:: THE RECORDS
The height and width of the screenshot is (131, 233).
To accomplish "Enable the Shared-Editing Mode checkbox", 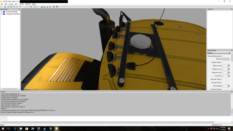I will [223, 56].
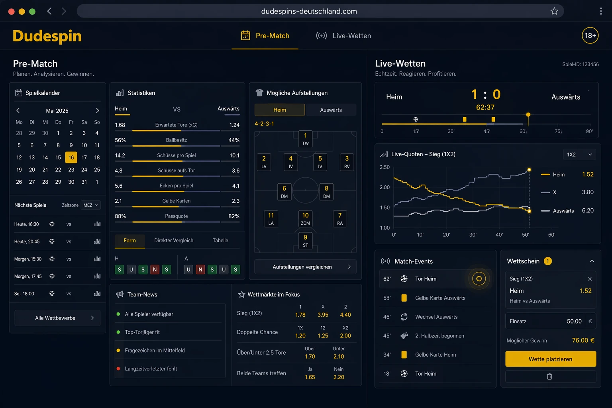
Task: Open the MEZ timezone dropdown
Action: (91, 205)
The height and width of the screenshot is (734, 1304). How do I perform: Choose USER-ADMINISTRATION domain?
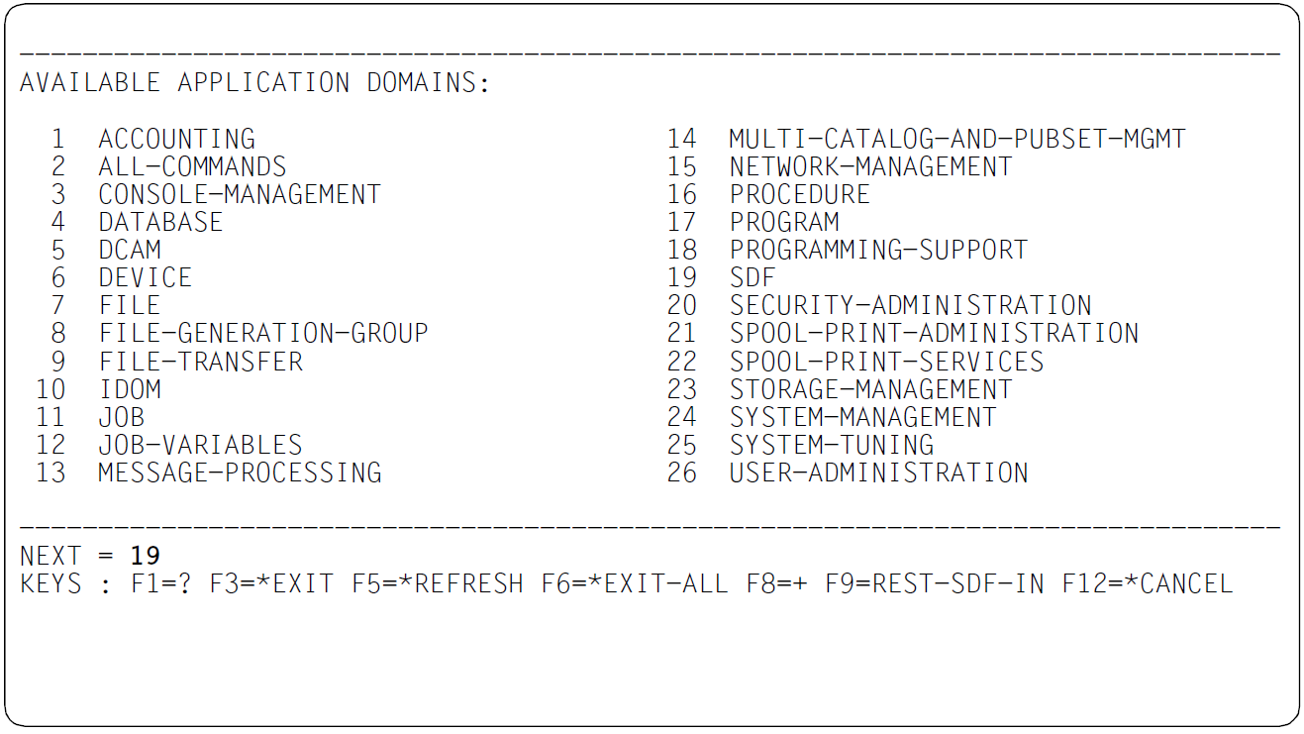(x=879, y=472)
::::
:: THE RECORDS
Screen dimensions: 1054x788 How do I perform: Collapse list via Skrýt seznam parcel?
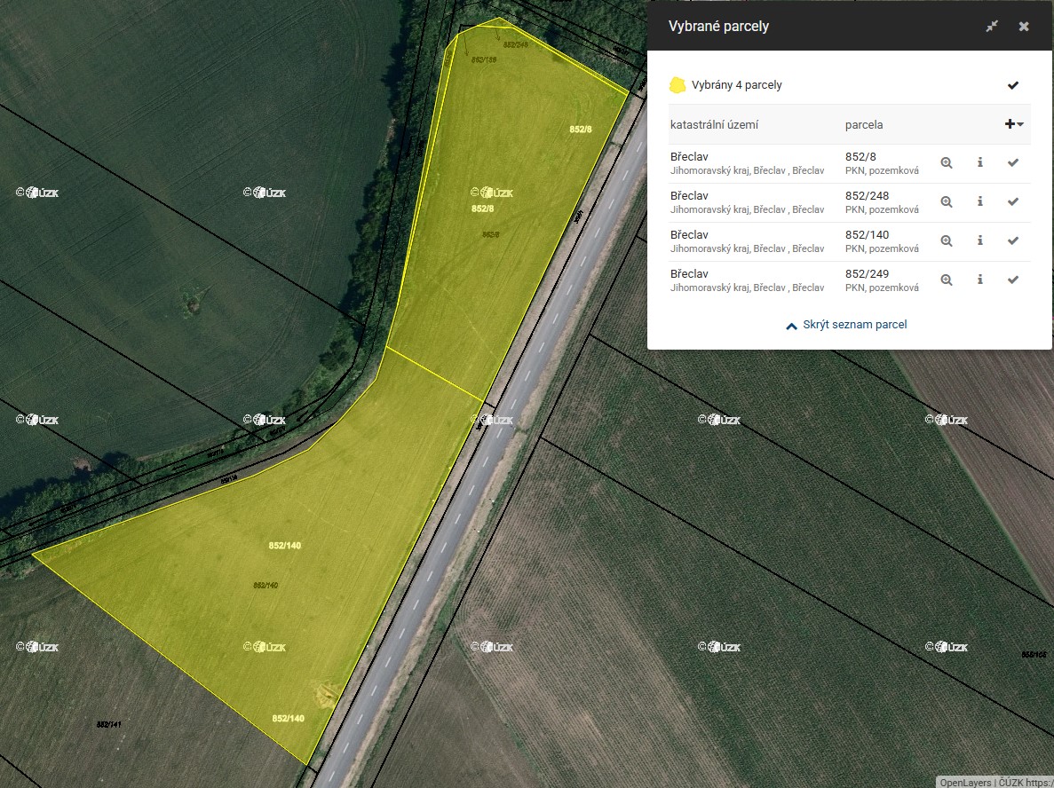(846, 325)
::::
#### WHAT YOU NEED TO DO
Rescale everything from the line containing "The height and width of the screenshot is (734, 1304)." down to the line containing "(x=879, y=472)", writing those records out again with their requests, and multiply only the coordinates in the answers by 1.15, rounding each to a whole number with halves going up. Leave out the pictures.

#### FINISHED EXERCISE
The height and width of the screenshot is (734, 1304). How do I perform: Choose USER-ADMINISTRATION domain?
(x=1011, y=543)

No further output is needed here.